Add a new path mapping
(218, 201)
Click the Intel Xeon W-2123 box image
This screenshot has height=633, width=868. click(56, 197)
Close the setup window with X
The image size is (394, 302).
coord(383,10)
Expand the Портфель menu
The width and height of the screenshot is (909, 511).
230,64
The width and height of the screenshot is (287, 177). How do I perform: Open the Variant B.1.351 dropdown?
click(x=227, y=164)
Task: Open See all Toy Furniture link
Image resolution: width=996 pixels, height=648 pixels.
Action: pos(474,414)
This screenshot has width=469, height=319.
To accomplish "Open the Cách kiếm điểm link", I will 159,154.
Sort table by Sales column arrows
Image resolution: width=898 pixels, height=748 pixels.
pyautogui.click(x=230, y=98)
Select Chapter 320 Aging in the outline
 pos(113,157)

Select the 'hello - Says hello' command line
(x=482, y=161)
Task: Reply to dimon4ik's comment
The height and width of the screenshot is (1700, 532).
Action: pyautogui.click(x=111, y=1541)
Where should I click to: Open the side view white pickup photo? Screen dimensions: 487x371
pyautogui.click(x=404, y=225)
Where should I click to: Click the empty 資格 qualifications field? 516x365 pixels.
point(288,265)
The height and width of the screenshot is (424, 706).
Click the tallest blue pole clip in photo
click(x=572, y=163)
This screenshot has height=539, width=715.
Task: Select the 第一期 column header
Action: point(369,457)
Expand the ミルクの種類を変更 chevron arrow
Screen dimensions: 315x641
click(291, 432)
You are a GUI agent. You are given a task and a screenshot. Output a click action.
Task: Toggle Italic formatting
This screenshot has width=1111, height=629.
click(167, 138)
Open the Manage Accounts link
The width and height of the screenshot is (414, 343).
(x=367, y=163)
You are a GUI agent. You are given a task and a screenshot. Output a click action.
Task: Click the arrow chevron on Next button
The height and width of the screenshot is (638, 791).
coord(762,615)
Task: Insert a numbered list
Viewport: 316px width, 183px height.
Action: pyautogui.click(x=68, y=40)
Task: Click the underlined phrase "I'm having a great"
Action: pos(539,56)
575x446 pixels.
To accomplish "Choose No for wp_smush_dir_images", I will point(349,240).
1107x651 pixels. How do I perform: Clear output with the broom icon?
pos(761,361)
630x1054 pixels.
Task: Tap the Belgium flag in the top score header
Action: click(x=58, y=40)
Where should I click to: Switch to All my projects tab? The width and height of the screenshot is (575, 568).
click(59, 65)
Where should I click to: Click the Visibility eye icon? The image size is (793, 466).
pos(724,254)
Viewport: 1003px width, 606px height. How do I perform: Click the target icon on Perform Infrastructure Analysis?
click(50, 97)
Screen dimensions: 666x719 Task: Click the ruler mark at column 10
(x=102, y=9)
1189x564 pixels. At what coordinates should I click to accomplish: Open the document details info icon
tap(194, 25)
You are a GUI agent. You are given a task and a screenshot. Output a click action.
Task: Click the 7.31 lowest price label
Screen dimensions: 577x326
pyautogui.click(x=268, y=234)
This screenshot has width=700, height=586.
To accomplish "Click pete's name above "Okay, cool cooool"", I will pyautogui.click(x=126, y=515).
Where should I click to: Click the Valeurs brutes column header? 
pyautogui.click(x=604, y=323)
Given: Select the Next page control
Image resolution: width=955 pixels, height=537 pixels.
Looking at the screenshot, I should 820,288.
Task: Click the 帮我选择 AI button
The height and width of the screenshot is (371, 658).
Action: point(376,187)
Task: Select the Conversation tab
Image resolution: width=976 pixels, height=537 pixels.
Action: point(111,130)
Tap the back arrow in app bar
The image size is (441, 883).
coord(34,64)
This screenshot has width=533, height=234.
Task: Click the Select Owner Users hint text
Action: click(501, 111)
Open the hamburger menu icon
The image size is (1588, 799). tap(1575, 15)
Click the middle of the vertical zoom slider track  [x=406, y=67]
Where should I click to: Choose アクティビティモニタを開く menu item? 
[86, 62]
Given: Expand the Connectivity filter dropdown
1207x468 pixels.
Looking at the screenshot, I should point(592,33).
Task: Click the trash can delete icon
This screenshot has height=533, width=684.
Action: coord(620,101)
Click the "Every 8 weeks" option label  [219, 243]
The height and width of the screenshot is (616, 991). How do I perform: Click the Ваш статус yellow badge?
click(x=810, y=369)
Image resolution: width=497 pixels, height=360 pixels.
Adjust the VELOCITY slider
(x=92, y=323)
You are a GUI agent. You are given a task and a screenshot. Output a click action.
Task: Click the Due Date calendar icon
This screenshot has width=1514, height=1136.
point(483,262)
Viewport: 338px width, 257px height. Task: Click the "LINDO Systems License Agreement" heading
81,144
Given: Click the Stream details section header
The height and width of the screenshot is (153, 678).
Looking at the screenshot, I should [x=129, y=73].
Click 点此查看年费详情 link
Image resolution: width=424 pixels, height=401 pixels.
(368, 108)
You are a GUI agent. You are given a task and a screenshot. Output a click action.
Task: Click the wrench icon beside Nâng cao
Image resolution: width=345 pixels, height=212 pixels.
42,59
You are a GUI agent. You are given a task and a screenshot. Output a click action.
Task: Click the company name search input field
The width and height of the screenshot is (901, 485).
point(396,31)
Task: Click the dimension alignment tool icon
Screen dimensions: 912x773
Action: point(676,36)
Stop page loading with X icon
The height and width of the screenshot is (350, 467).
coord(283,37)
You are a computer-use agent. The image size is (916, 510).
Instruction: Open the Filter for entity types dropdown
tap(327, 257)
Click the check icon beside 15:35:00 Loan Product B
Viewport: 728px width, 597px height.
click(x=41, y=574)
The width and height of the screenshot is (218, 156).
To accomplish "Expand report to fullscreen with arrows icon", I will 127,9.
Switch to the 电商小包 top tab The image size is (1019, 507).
◆ ◆ ◆ ◆ ◆ ◆ ◆
> Exercise goal
Search the records above for the string "arrows" and copy each line that holds it.

> Answer to the problem
Sort table by Sales column arrows
To accomplish "Expand report to fullscreen with arrows icon", I will 127,9.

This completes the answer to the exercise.